◆ **Work instructions**:
1. In the passage on the Fresnel imager, rewrite the part from "A Fresnel imager" to "a final image.", substituting "diffraction plates" for "Fresnel zone plates".
2. Resume the passage on the Fresnel imager after its final sentence and extend it with further text.
** start Text to read **
= Fresnel imager =

Proposed ultra-lightweight design for a space telescope

A Fresnel imager is a proposed ultra-lightweight design for a space telescope that uses a Fresnel array as primary optics instead of a typical lens. It focuses light with a thin opaque foil sheet punctured with specially shaped holes, thus focusing light on a certain point by using the phenomenon of diffraction. Such patterned sheets, called Fresnel zone plates, have long been used for focusing laser beams, but have so far not been used for astronomy. No optical material is involved in the focusing process as in traditional telescopes. Rather, the light collected by the Fresnel array is concentrated on smaller classical optics (e.g. 1/20 of the array size), to form a final image.

The very long focal lengths of the Fresnel imager (a few kilometers) require operation by two-vessel formation flying in space at the L2 Sun-Earth Lagrangian point. In this two-spacecraft formation-flying instrument, one spacecraft holds the focussing element: the Fresnel interferometric array; the other spacecraft holds the field optics, focal instrumentation, and detectors.
** end Text to read **
** start Collected material **
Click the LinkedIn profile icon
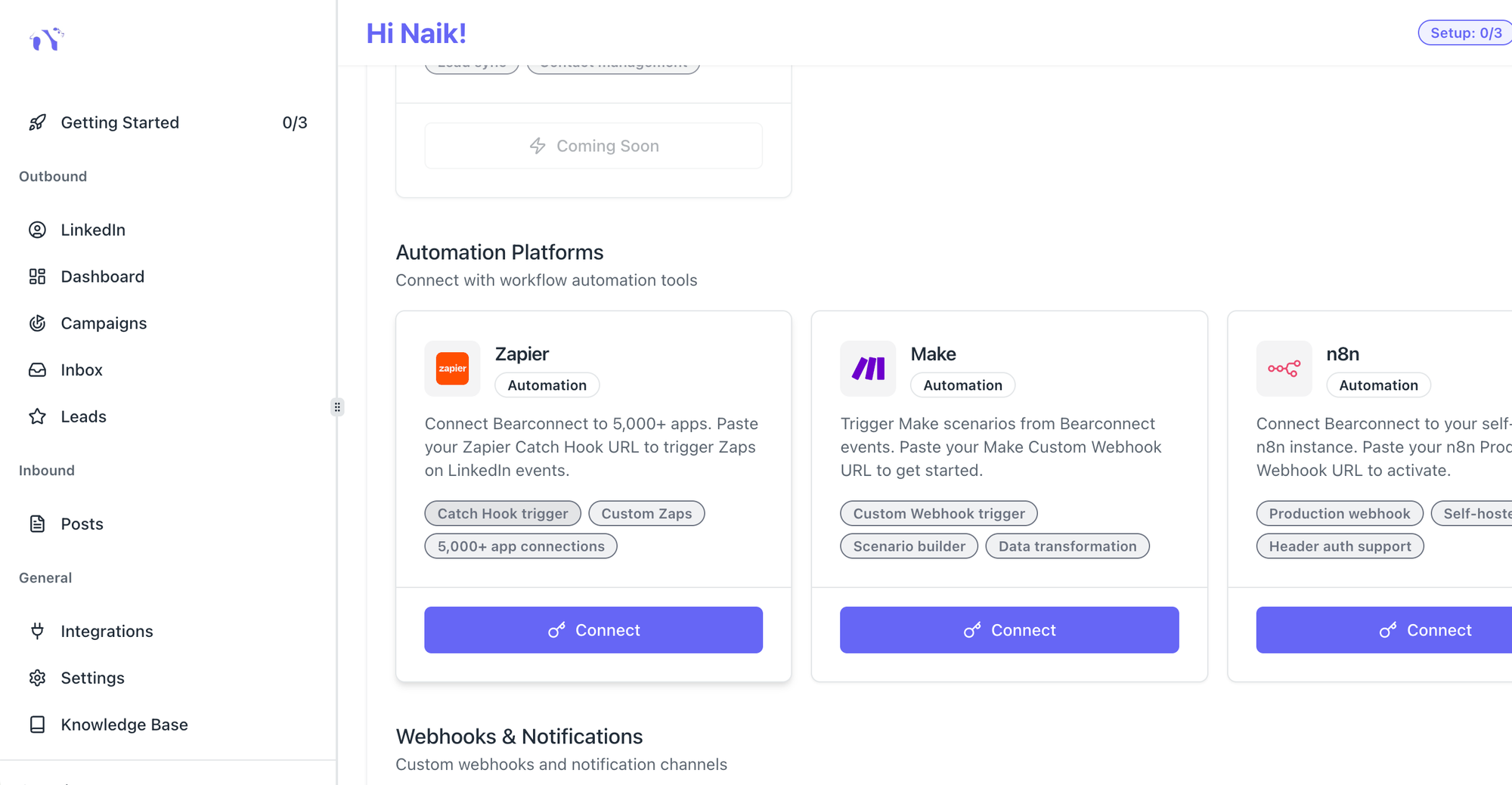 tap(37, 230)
** end Collected material **
◆ **Answers for this exercise**:
1.
A Fresnel imager is a proposed ultra-lightweight design for a space telescope that uses a Fresnel array as primary optics instead of a typical lens. It focuses light with a thin opaque foil sheet punctured with specially shaped holes, thus focusing light on a certain point by using the phenomenon of diffraction. Such patterned sheets, called diffraction plates, have long been used for focusing laser beams, but have so far not been used for astronomy. No optical material is involved in the focusing process as in traditional telescopes. Rather, the light collected by the Fresnel array is concentrated on smaller classical optics (e.g. 1/20 of the array size), to form a final image.

2.
==Advantages==
- A Fresnel imager with a sheet of a given size has vision just as sharp as a traditional telescope with a mirror of the same size, though it collects about 10% of the light.
- The use of vacuum for the individual subapertures eliminates phase defects and spectral limitations, which would result from the use of a transparent or reflective material.
- It can observe in the ultraviolet and infrared, in addition to visible light.
- It achieves images of high contrast, enabling observation of a very faint object in the close vicinity of a bright one.
- Since it is constructed using foil instead of mirrors, it is expected to be more lightweight, and therefore less expensive to launch, than a traditional telescope.
- A 30-metre Fresnel imager would be powerful enough to see Earth-sized planets within 30 light years of Earth, and measure the planets' light spectrum to look for signs of life, such as atmospheric oxygen. The Fresnel imager could also measure the properties of very young galaxies in the distant universe and take detailed images of objects in the Solar System.

==Development==
The concept has been successfully tested in the visible, and awaits testing in the UV. An international interest group is being formed, with specialists of the different science cases. A proposal for a 2025-2030 mission has been submitted to ESA Cosmic Vision call.
In 2008 Laurent Koechlin of the Observatoire Midi-Pyrénées in Toulouse, France, and his team planned to construct a small ground-based Fresnel imager telescope by attaching a 20-centimetre patterned sheet to a telescope mount.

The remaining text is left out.